Par Dennis Schneider (texte)
La nouvelle éclate dans le quotidien politique comme un rabais tombé du ciel : la Suisse et les États-Unis s’accordent sur une baisse significative des droits d’importation, et soudain tout le monde fait semblant de redécouvrir le libre-échange. Vraiment ? Ou seulement un peu de théâtre diplomatique parfumé au succès annoncé ? Alors que Berne se félicite, le secteur automobile cligne des yeux – car avec cet accord, un autre fossile se retrouve sous les projecteurs : l’impôt automobile, ce droit de douane de quatre pour cent déguisé en costume du dimanche.
La déclaration d’intention des deux pays paraît inoffensive, presque aimable. On réduit les droits, on démantèle des obstacles non tarifaires, on promet des « facilités ». Mais chacun sait ce que cela implique : si les voitures américaines entrent plus facilement en Suisse, pourquoi les autres fabricants devraient-ils continuer à payer un tribut d’un autre âge ? auto-suisse dit tout haut ce que personne à Berne n’ose formuler. Son président, Peter Grünenfelder, le résume avec une sécheresse chirurgicale : « Si le Conseil fédéral négocie avec les États-Unis des allégements à l’importation pour les voitures américaines, l’impôt automobile doit tomber aussi – et pour tous les pays d’origine. » Sérieusement : une taxe qui ressemble déjà à une pièce de musée persiste dans la loi comme si elle était sacrée.

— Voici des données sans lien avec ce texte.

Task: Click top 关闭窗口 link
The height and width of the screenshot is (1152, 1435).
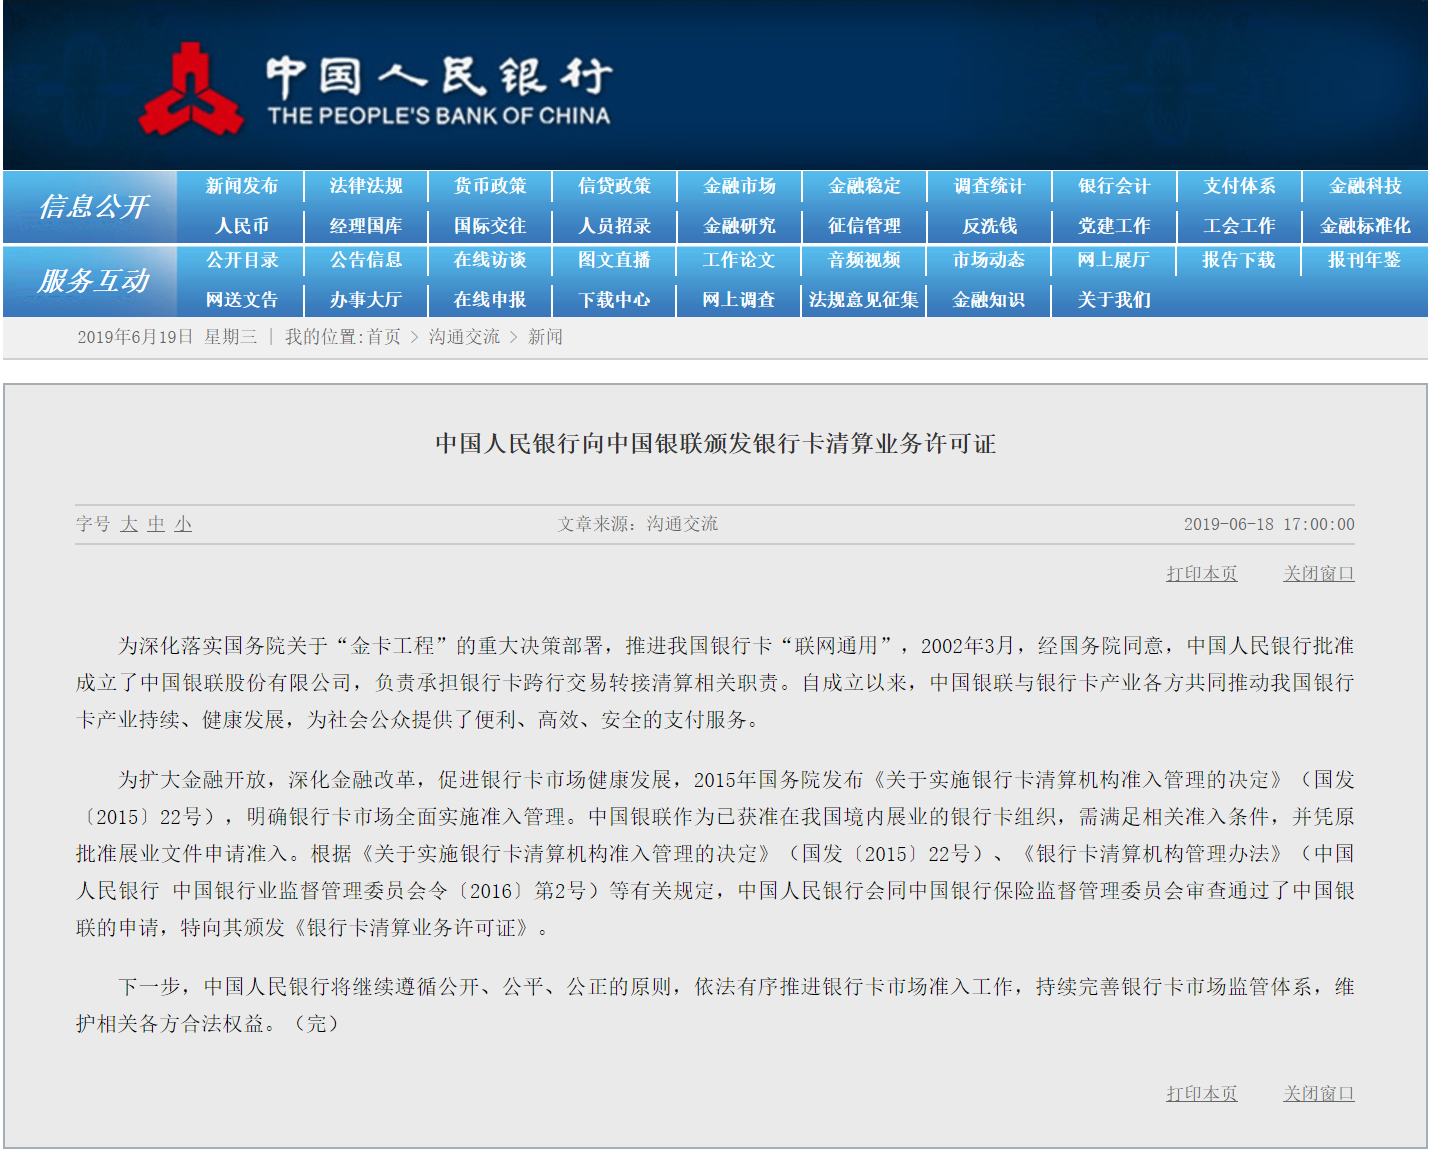Action: pyautogui.click(x=1319, y=574)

Pendant que la politique s’égare dans les paragraphes, la branche rappelle que l’enjeu dépasse la symbolique. L’impôt automobile pèse autant sur les consommateurs que sur les importateurs, une tresse réglementaire qui traîne au sol depuis longtemps. Sa suppression ne serait pas un acte révolutionnaire, seulement la reconnaissance que la mobilité de 2025 n’a plus rien à voir avec celle des années 1970.

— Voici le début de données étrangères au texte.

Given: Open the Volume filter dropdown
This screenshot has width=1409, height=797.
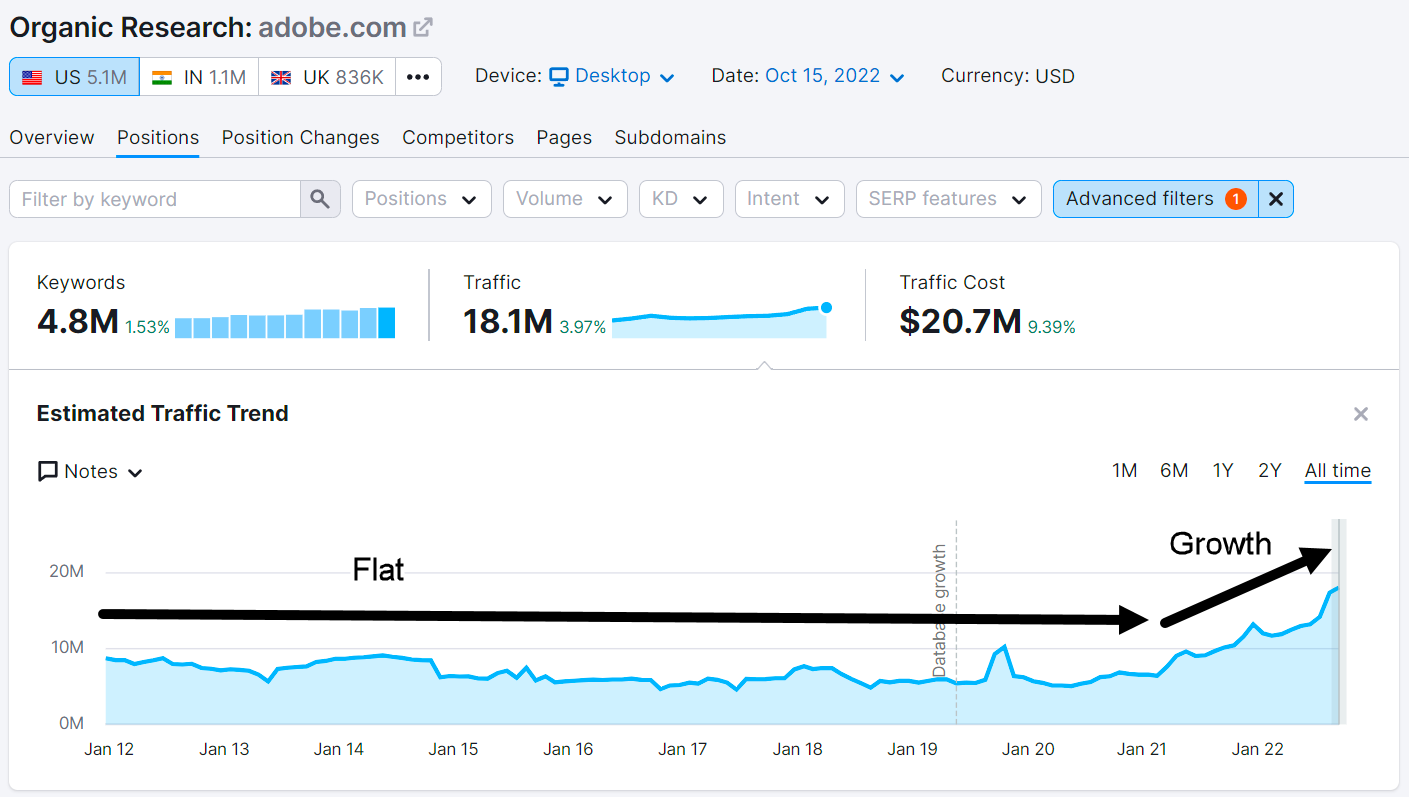Looking at the screenshot, I should click(x=564, y=198).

Mais l’accord possède une seconde couche. La Maison-Blanche publie une « fiche d’information » évoquant l’adoption simplifiée des normes de sécurité américaines. Pratique en apparence, presque de la diplomatie technique. Sauf que l’asymétrie guette. Le directeur d’auto-suisse, Thomas Rücker, reste imperturbable : « Pour éviter toute distorsion de concurrence, les mêmes standards doivent s’appliquer à tous – aux constructeurs américains comme aux européens et aux asiatiques. » Une phrase comme une débarbouillette froide : nécessaire, mais peu agréable.
La balle retourne donc à Berne. Geste courageux ou simple maintien du statu quo ? La scène est prête, les projecteurs chauffent. Il serait presque poétique que ce différend douanier avec les États-Unis fasse enfin tomber le rideau sur l’impôt automobile. Ou restera-t-il, comme tant de traditions suisses, simplement en place – par habitude ?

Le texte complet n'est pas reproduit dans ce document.